第41話 暑中見舞い
- 2023年7月18日
- 院長・医局
“先生、失礼しています。私、もう仕事を離れました。昨年は自転車で日本一周しました。また、甲状腺がんの治療もしています。先生にお役に立つこと何もしていませんのにいつもお便りをいただいて恐縮です。”
今年も暑中見舞いが届く季節になりました。
電子メールにはない直筆の心遣いを感じながら書き添えられている近況を読ませていただくと、空白の時間を越えて書き手の方々の懐かしい顔が思い出されてきます。
“私の方は、この7月から新たに3名の整形外科大学院生を引き受けることになり合計7名の大学院生を抱えて運動器疾患の研究を継続しております。また、週二回の筋トレも順調にやっております。もうしばらく研究を継続したいと考えています。”
文頭のお便りは2009年のYSYC開院時に培養室の管理方法について様々なご教示をいただいた先生からのものです。海外に何度も留学された豊かな経験と実績を持つ博識にもかかわらず、 十歳も年下で培養室経験の乏しい私に、偉ぶることもなく培養のイロハを手ほどきしてくださったことを思い出します。それ以降、学会等でお会いすると柔和な笑顔を携えて先方から“やあ、先生!お元気ですか?”と気さくに声をかけて下さいます。立派な研究者である以上に、心優しく生物学が心底お好きな人格者というのが私の変わらぬ印象です。
甲状腺がんの治療をしながら自転車で日本一周をされたとのこと。心身ともに慮ることのできない様々な葛藤があったと思いますが、淡々とした文面に先生の優しさと強さを兼ね備えたお人柄を感じます。

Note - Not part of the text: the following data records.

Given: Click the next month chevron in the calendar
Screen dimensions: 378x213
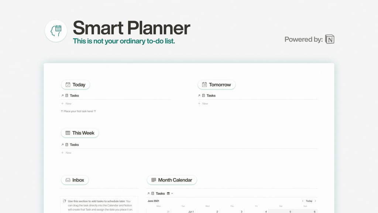Looking at the screenshot, I should coord(315,201).
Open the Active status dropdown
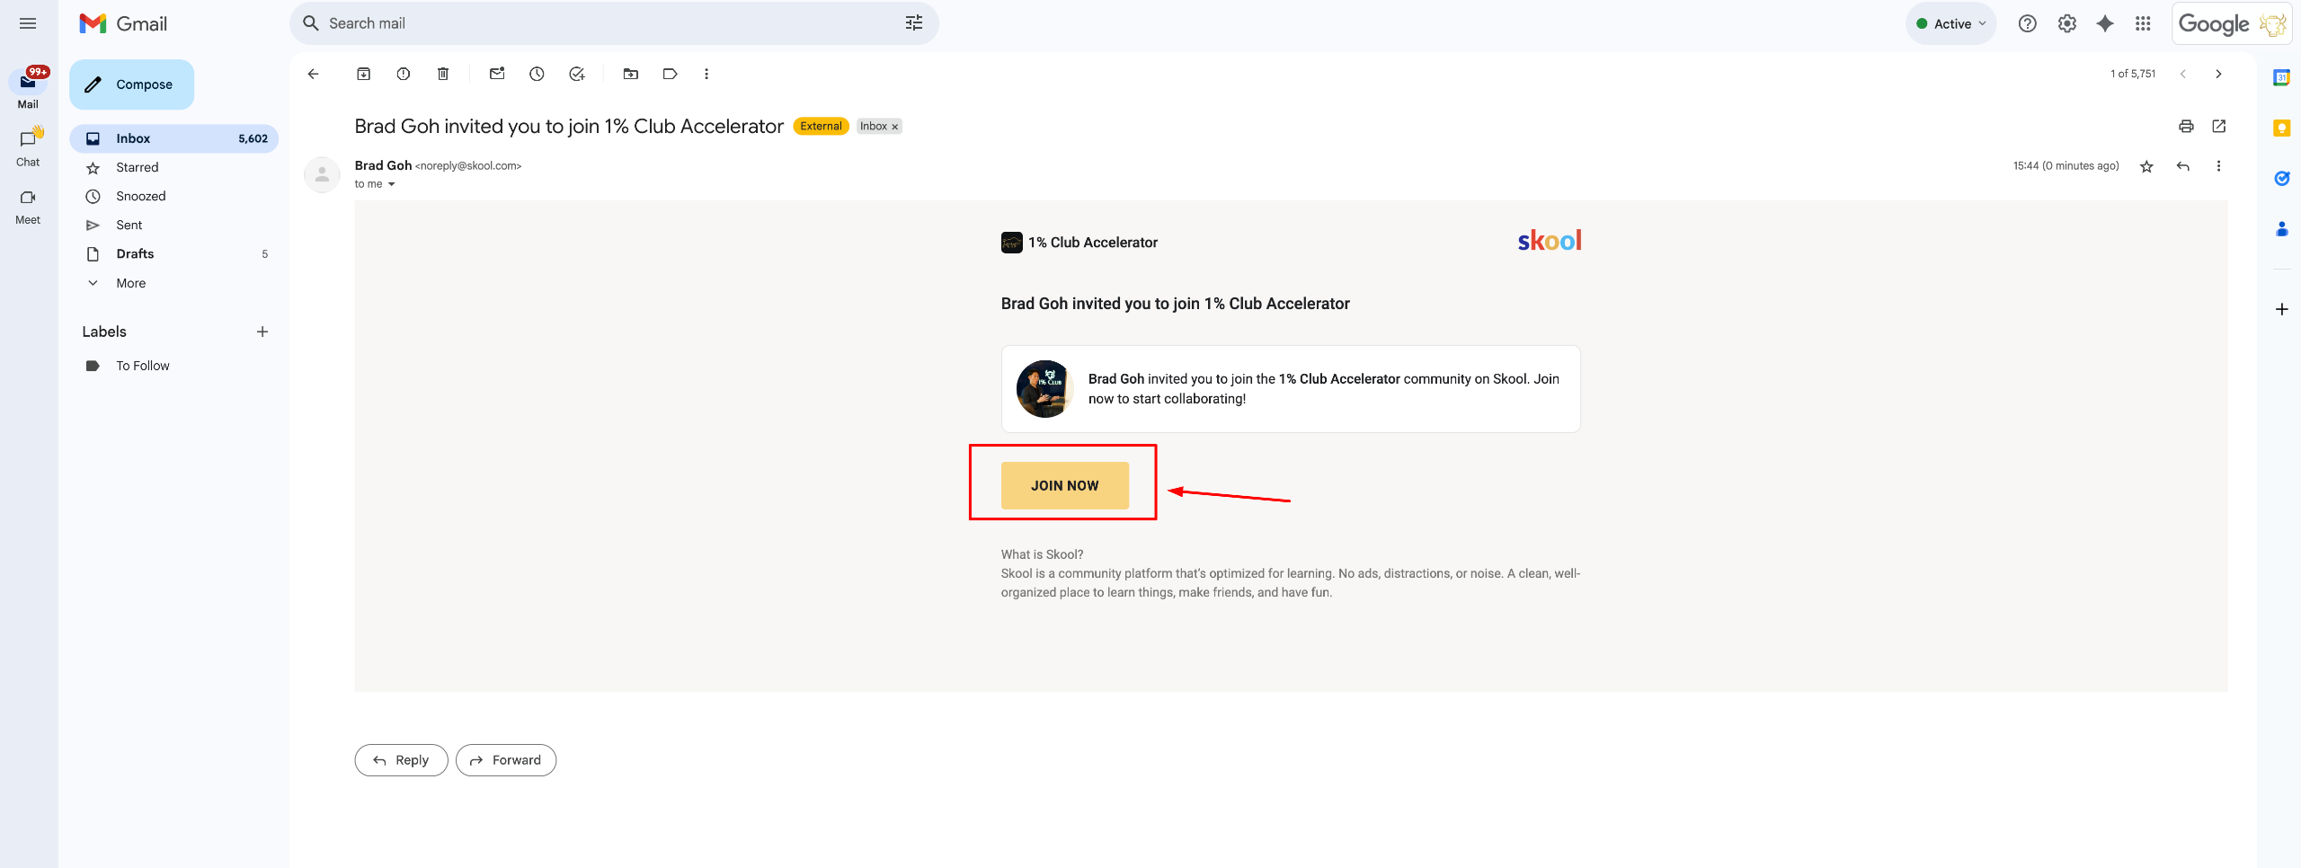This screenshot has width=2301, height=868. pos(1951,24)
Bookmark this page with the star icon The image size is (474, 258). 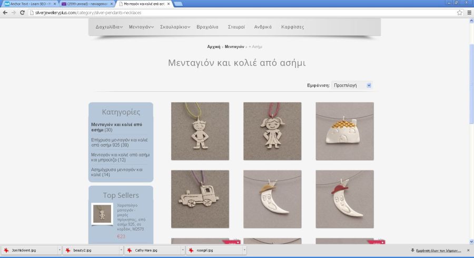click(459, 12)
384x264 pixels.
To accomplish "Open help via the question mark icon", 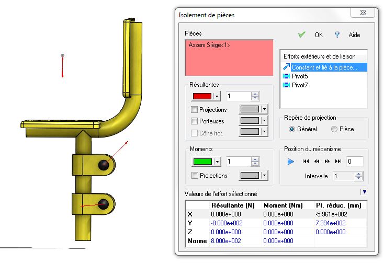I will point(337,35).
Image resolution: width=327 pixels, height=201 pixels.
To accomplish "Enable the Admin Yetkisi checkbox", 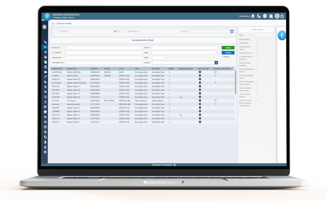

二番目のお便りは、私が大学院の時に研究指導してくださった恩師からのものです。メタロプロテアーゼという酵素の研究では世界的にも有名な先生で、大学の教授職を定年退官された後も、寄付講座を開催され多くの研究員が先生の下に集まってきます。私は優秀な研究者ではありませんでしたが、この先生の下で研究の手ほどきを受けたことが今でも自分の大きな財産になっていると思っています。70歳を越えても衰えない研究に対する情熱と後進に対する思いやりの深さにいつも驚かされます。
人それぞれいろいろな生き方があってどのような生き方が幸せな生き方なのかは、時代とともに移ろうところもあり、なかなか答えの出ない難問です。しかし、どのような生き方が生き生きと輝いているかと問われれば、自分の叶えたい夢に向かって諦めることなく歩き続けている夢追い人の諸兄が、一番輝いているように感じられます。
壁にぶつかって心が弱くなることもきっとあるのではないかと思いますが、ぶれることなく自分の夢に向かって無心に歩き続けている姿にはいつも励まされ心が揺さぶられる思いがします。
そんな思いに耽りながら暑中見舞いを読ませていただきました。